What i'm missing here..!! i need to change any settings!!
Please suggest solution
Regards,
Akki
Hi Akki, What is the need of tMap? if there are no joins, you can replace it by tJavaRow to add new columns or do some operations... What is the commit size and batch size you have given? is it set to auto commit? vaibhav
Inserting may be slow because referential or other constraints are being evaluated by the database prior to committing these records...
You can also try increasing your java heap size to make more memory available for processing.
As an alternative, use the tVerticaOutputBulk and tVerticaBulkExec components for faster loading. They're designed to load larger datasets faster, and typically leverage other database utilities on the back-end. For more info, see
https://help.talend.com/search/all?query=tVerticaOutputBulkExec&content-lang=en
hi sanvaibhav,
I'm using tMap because there are two flows from tMap. one flow insert all fileds from input files to vertica table.
other flow just takes one required field from file and insert that field to other file.
and i have given commit every 100rows in tverticaoutput other then that no settings i'm using in that component.
i don't tthink tMap is effecting my job speed in this case. because as i already mentioned if i replace vertica component with file output component, then its processing in high speed.
Please let me know any solution.
Hi willm,
As Vertica told if you have large file then go for Bulk insert. but in this case each file size is less then 5MB.
Regards,
Akki
You can increase number of records to 1000 and check the performance, every commit cycle takes time... we can reduce the commit cycle by increasing the number of rows...
- Also try giving auto commit option, it would take its default batch size and can observe the difference...
you can use tChronometerstart and tchronometerstop component to check exact execution time...

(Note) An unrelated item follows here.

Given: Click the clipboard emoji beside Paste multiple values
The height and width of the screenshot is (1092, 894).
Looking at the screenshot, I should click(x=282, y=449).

Whether single job is loading all the files or you have multiple subjobs to do this?
vaibhav
Have you tried to use tVerticalConnection in your job design. The auto commit option is available in tVerticalConnection component. BTW, What's your job row rate? Best regards Sabrina
hi sabrina,
Thank you for reply. I have tried with tverticaConnection. but problem still same. Now i think we got solution for this.

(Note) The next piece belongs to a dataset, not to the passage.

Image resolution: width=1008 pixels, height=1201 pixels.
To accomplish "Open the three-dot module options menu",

Our vertica table have sequence number generation, but before this was not there. so we removed sequence for that table and checked loading, loading got fast!!

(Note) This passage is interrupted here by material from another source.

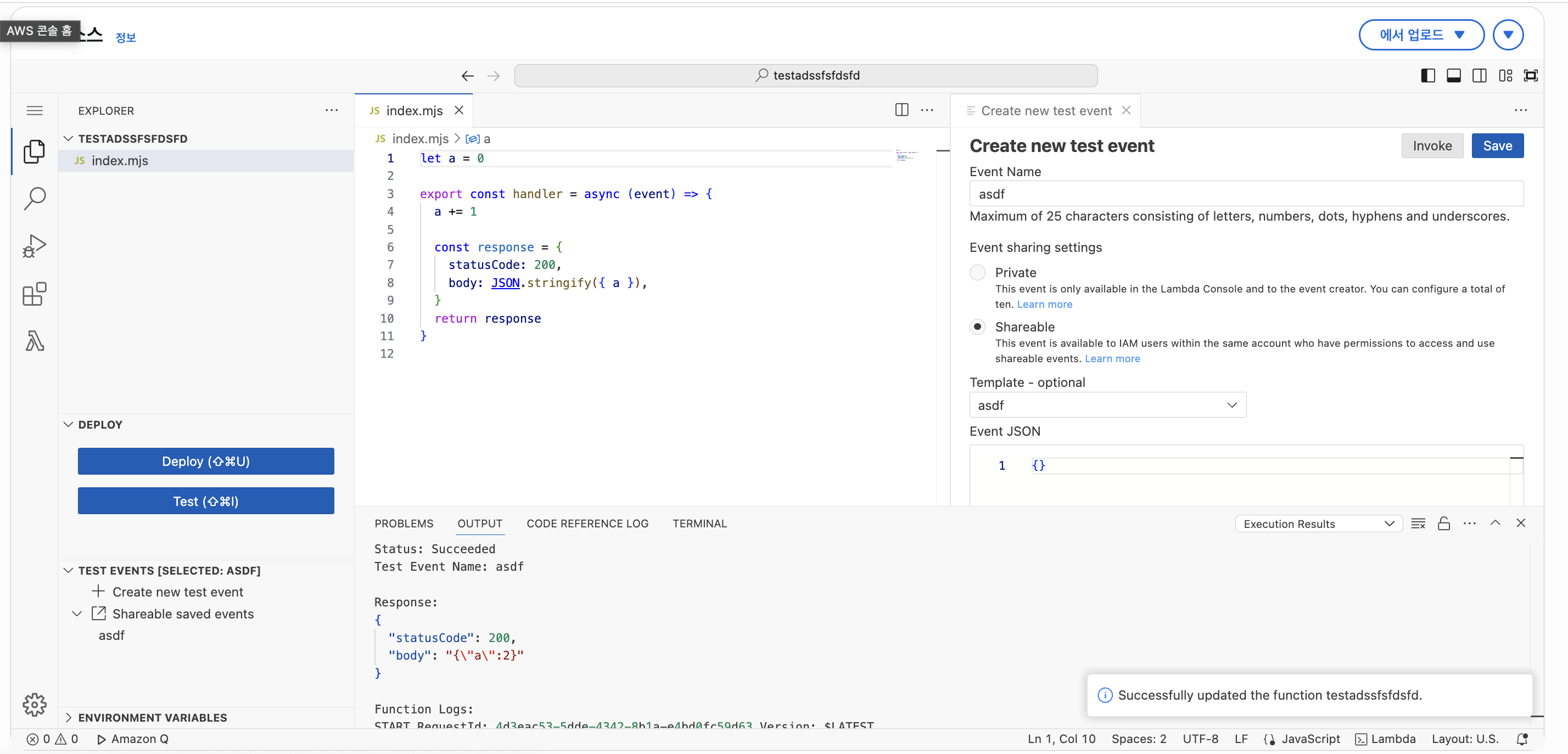Split the index.mjs editor right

now still i don understand why sequence number will effect loading to table from Talend tool!! Is there any possibilities to use vertica sequence in tverticaoutput component.
Advice : If we cant use sequences of vertica in our talend job, please try to add this feature in upcoming release.
Regards,
Akki
Hi i am facing an issue in Talend Insert i am using Oracle 11g to insert data and inserting data in 5 tables, out of 5 table Talent Insert batch able to insert but for 1 table it is taking 10 times more than all table inserts even records to be Inserts are same in all table.
Can any one help me and find out solution for the same.
Vertica is a column based database and it is typically behaviour to be very slow in single dataset statements.
To improve the performance I suggest you load at first the input data without any checks into the vertica database and use pure SQL statements to fill the (staging-) data into your target table.
Column based database will usually works best with bulk loads instead of insert/update row by row.